[Problem details] Exactly the lines from the one containing "This screenshot has height=862, width=1024." through the end of the records must be reproduced; leave out all pictures.

[Recorded information]
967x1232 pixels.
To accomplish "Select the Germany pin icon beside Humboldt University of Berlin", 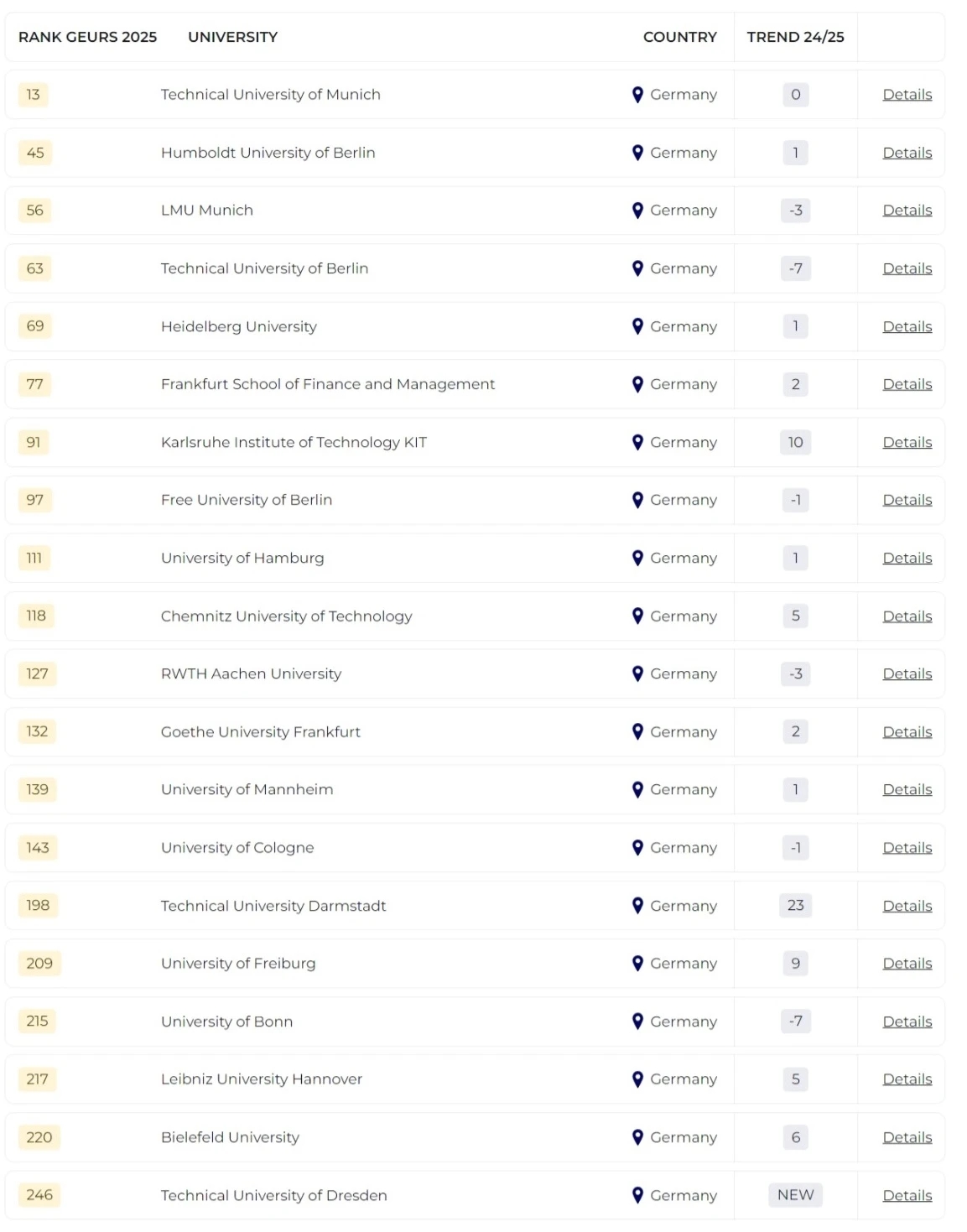I will (x=640, y=153).
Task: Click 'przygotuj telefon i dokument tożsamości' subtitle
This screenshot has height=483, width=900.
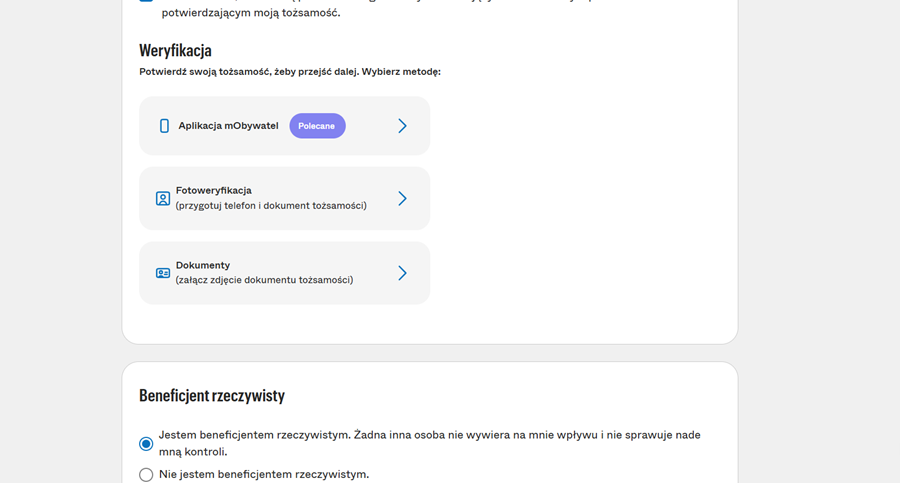Action: [271, 206]
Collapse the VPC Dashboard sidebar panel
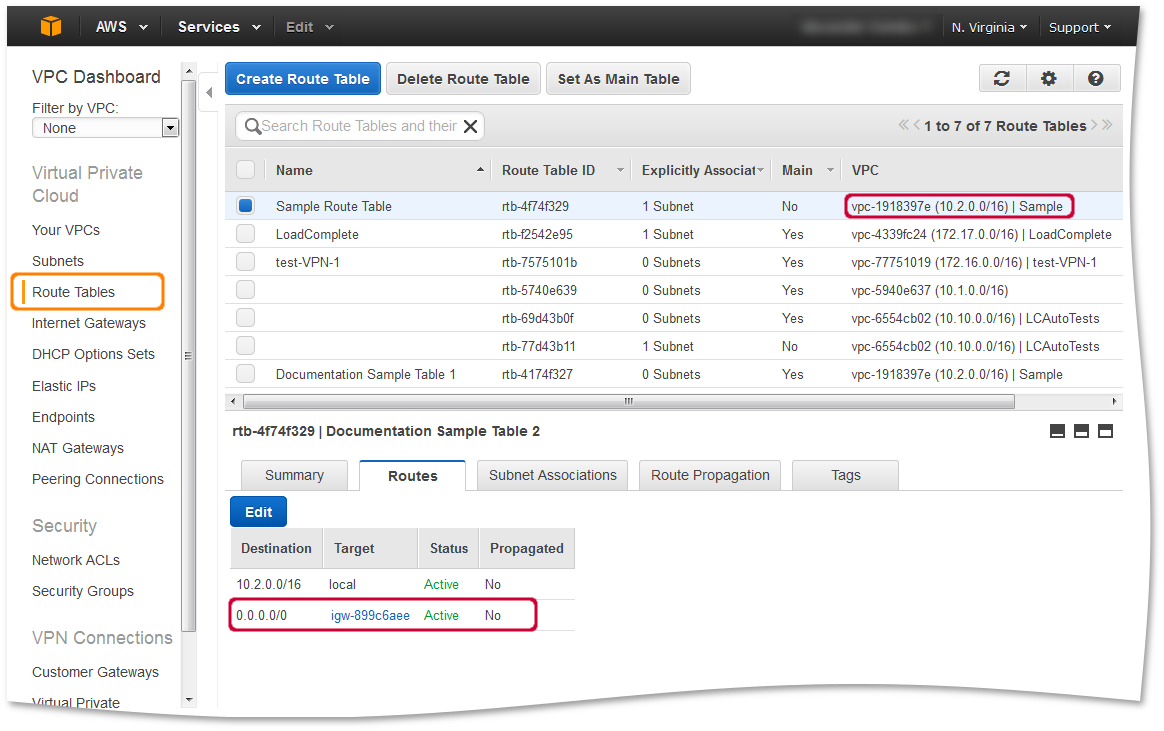The width and height of the screenshot is (1164, 731). pos(209,90)
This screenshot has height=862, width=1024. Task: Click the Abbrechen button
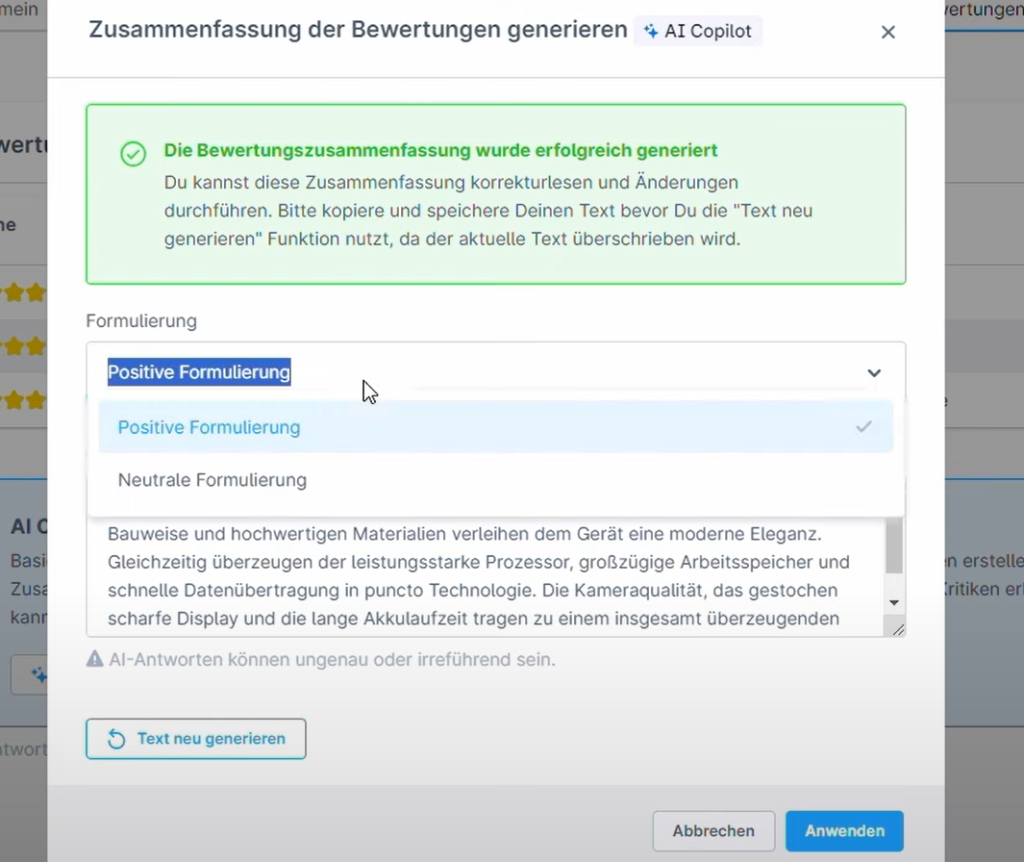(713, 831)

[Expected answer]
This screenshot has height=862, width=1024. Task: Click the Abbrechen button
(713, 831)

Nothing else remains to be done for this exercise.